Task instructions:
Please write out every entry below, word for word.

Supplied data:
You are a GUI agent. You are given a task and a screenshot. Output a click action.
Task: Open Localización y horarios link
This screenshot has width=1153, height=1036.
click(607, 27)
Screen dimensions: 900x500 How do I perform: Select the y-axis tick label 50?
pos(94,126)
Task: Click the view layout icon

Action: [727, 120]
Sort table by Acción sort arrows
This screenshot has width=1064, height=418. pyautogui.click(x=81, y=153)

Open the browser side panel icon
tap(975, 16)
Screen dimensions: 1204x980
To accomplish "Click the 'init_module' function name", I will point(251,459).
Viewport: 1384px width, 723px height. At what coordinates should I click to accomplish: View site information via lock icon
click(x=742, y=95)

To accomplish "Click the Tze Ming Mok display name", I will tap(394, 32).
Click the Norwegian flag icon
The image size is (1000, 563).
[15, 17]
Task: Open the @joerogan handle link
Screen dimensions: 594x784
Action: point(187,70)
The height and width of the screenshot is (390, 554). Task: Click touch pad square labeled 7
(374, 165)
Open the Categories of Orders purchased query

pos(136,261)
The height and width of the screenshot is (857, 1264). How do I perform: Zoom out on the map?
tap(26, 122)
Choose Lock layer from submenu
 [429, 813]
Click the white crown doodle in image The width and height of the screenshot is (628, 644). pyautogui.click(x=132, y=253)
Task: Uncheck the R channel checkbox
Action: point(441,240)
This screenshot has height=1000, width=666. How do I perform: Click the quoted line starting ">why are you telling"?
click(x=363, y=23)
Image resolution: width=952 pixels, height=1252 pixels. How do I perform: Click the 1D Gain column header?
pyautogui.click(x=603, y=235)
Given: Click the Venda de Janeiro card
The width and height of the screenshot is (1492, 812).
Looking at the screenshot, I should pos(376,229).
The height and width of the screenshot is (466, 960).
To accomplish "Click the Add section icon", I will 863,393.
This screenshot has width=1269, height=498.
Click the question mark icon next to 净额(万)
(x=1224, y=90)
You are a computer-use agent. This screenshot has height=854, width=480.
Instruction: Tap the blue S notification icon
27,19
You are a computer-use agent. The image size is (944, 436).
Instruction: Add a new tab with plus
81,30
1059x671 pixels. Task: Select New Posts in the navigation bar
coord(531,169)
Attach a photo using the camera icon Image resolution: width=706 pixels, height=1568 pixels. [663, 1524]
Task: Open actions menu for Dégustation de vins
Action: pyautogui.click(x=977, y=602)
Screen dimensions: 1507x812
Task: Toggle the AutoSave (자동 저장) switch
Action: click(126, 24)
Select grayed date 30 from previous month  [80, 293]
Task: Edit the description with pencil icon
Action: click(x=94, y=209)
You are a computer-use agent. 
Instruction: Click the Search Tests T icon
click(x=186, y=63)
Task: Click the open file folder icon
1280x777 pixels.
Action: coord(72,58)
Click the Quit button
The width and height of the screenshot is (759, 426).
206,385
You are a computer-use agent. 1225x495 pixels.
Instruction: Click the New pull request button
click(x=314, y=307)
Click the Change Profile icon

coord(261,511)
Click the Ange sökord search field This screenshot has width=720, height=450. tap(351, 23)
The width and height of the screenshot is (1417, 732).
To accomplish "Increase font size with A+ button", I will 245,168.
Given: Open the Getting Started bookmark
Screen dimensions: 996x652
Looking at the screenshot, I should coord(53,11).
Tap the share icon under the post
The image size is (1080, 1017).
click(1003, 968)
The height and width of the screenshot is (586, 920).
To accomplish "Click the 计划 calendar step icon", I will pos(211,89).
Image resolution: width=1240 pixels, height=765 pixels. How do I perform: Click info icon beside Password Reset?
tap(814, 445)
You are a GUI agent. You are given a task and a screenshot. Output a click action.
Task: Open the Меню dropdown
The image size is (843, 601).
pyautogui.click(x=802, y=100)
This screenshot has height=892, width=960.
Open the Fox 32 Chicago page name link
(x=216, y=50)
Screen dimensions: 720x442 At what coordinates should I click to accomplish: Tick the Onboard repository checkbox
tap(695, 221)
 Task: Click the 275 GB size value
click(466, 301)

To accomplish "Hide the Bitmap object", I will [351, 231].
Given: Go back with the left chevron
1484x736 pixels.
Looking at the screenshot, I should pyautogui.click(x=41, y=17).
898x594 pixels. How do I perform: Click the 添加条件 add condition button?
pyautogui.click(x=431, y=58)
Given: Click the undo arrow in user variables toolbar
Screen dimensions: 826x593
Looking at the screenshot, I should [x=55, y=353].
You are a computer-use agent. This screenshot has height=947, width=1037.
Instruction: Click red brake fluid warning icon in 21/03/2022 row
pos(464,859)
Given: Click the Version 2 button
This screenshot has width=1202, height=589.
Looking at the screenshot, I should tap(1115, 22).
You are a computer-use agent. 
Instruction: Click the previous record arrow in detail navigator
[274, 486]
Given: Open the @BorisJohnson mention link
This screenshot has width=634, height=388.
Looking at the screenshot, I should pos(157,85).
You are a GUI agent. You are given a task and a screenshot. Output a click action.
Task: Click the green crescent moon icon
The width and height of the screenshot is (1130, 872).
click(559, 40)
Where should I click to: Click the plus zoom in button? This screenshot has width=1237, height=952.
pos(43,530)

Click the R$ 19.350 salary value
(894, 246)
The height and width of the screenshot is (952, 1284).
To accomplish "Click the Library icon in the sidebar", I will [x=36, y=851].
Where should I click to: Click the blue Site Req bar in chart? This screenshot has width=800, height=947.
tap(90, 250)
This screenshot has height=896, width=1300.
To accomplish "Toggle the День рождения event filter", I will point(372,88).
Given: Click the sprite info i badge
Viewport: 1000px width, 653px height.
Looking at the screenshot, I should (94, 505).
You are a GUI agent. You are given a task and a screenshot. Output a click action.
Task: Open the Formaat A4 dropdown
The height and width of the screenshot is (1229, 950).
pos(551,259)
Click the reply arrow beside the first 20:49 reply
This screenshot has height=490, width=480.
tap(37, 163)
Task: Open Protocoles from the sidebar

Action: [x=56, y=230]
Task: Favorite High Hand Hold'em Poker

Answer to this task:
You are a GUI agent. You are given a task and a screenshot. Output a click action.
Task: Open Localización y horarios link
This screenshot has width=1153, height=1036.
click(607, 27)
Screen dimensions: 900x500 How do I perform: Select the y-axis tick label 50?
pos(94,126)
Task: Click the view layout icon

Action: [727, 120]
Sort table by Acción sort arrows
This screenshot has width=1064, height=418. pyautogui.click(x=81, y=153)

Open the browser side panel icon
tap(975, 16)
Screen dimensions: 1204x980
To accomplish "Click the 'init_module' function name", I will point(251,459).
Viewport: 1384px width, 723px height. At what coordinates should I click to accomplish: View site information via lock icon
click(x=742, y=95)

To accomplish "Click the Tze Ming Mok display name", I will tap(394, 32).
Click the Norwegian flag icon
The image size is (1000, 563).
[15, 17]
Task: Open the @joerogan handle link
Screen dimensions: 594x784
Action: point(187,70)
The height and width of the screenshot is (390, 554). Task: Click touch pad square labeled 7
(374, 165)
Open the Categories of Orders purchased query

pos(136,261)
The height and width of the screenshot is (857, 1264). How do I perform: Zoom out on the map?
tap(26, 122)
Choose Lock layer from submenu
 [429, 813]
Click the white crown doodle in image The width and height of the screenshot is (628, 644). pyautogui.click(x=132, y=253)
Task: Uncheck the R channel checkbox
Action: point(441,240)
This screenshot has height=1000, width=666. How do I perform: Click the quoted line starting ">why are you telling"?
click(x=363, y=23)
Image resolution: width=952 pixels, height=1252 pixels. How do I perform: Click the 1D Gain column header?
pyautogui.click(x=603, y=235)
Given: Click the Venda de Janeiro card
The width and height of the screenshot is (1492, 812).
Looking at the screenshot, I should pos(376,229).
The height and width of the screenshot is (466, 960).
To accomplish "Click the Add section icon", I will 863,393.
This screenshot has width=1269, height=498.
Click the question mark icon next to 净额(万)
(x=1224, y=90)
You are a computer-use agent. This screenshot has height=854, width=480.
Instruction: Tap the blue S notification icon
27,19
You are a computer-use agent. The image size is (944, 436).
Instruction: Add a new tab with plus
81,30
1059x671 pixels. Task: Select New Posts in the navigation bar
coord(531,169)
Attach a photo using the camera icon Image resolution: width=706 pixels, height=1568 pixels. [663, 1524]
Task: Open actions menu for Dégustation de vins
Action: pyautogui.click(x=977, y=602)
Screen dimensions: 1507x812
Task: Toggle the AutoSave (자동 저장) switch
Action: click(126, 24)
Select grayed date 30 from previous month  [80, 293]
Task: Edit the description with pencil icon
Action: click(x=94, y=209)
You are a computer-use agent. 
Instruction: Click the Search Tests T icon
click(x=186, y=63)
Task: Click the open file folder icon
1280x777 pixels.
Action: coord(72,58)
Click the Quit button
The width and height of the screenshot is (759, 426).
206,385
You are a computer-use agent. 1225x495 pixels.
Instruction: Click the New pull request button
click(x=314, y=307)
Click the Change Profile icon

coord(261,511)
Click the Ange sökord search field This screenshot has width=720, height=450. tap(351, 23)
The width and height of the screenshot is (1417, 732).
To accomplish "Increase font size with A+ button", I will 245,168.
Given: Open the Getting Started bookmark
Screen dimensions: 996x652
Looking at the screenshot, I should coord(53,11).
Tap the share icon under the post
The image size is (1080, 1017).
click(1003, 968)
The height and width of the screenshot is (586, 920).
To accomplish "Click the 计划 calendar step icon", I will pos(211,89).
Image resolution: width=1240 pixels, height=765 pixels. How do I perform: Click info icon beside Password Reset?
tap(814, 445)
You are a GUI agent. You are given a task and a screenshot. Output a click action.
Task: Open the Меню dropdown
The image size is (843, 601).
pyautogui.click(x=802, y=100)
This screenshot has height=892, width=960.
Open the Fox 32 Chicago page name link
(x=216, y=50)
Screen dimensions: 720x442 At what coordinates should I click to accomplish: Tick the Onboard repository checkbox
tap(695, 221)
 Task: Click the 275 GB size value
click(466, 301)

To accomplish "Hide the Bitmap object", I will [351, 231].
Given: Go back with the left chevron
1484x736 pixels.
Looking at the screenshot, I should pyautogui.click(x=41, y=17).
898x594 pixels. How do I perform: Click the 添加条件 add condition button?
pyautogui.click(x=431, y=58)
Given: Click the undo arrow in user variables toolbar
Screen dimensions: 826x593
Looking at the screenshot, I should [x=55, y=353].
You are a computer-use agent. This screenshot has height=947, width=1037.
Instruction: Click red brake fluid warning icon in 21/03/2022 row
pos(464,859)
Given: Click the Version 2 button
This screenshot has width=1202, height=589.
Looking at the screenshot, I should tap(1115, 22).
You are a computer-use agent. 
Instruction: Click the previous record arrow in detail navigator
[274, 486]
Given: Open the @BorisJohnson mention link
This screenshot has width=634, height=388.
Looking at the screenshot, I should pos(157,85).
You are a GUI agent. You are given a task and a screenshot. Output a click action.
Task: Click the green crescent moon icon
The width and height of the screenshot is (1130, 872).
click(559, 40)
Where should I click to: Click the plus zoom in button? This screenshot has width=1237, height=952.
pos(43,530)

Click the R$ 19.350 salary value
(894, 246)
The height and width of the screenshot is (952, 1284).
To accomplish "Click the Library icon in the sidebar", I will [x=36, y=851].
Where should I click to: Click the blue Site Req bar in chart? This screenshot has width=800, height=947.
tap(90, 250)
This screenshot has height=896, width=1300.
To accomplish "Toggle the День рождения event filter", I will point(372,88).
Given: Click the sprite info i badge
Viewport: 1000px width, 653px height.
Looking at the screenshot, I should (94, 505).
You are a GUI agent. You are given a task and a screenshot. Output a click action.
Task: Open the Formaat A4 dropdown
The height and width of the screenshot is (1229, 950).
pos(551,259)
Click the reply arrow beside the first 20:49 reply
This screenshot has height=490, width=480.
tap(37, 163)
Task: Open Protocoles from the sidebar

Action: [x=56, y=230]
Task: Favorite High Hand Hold'em Poker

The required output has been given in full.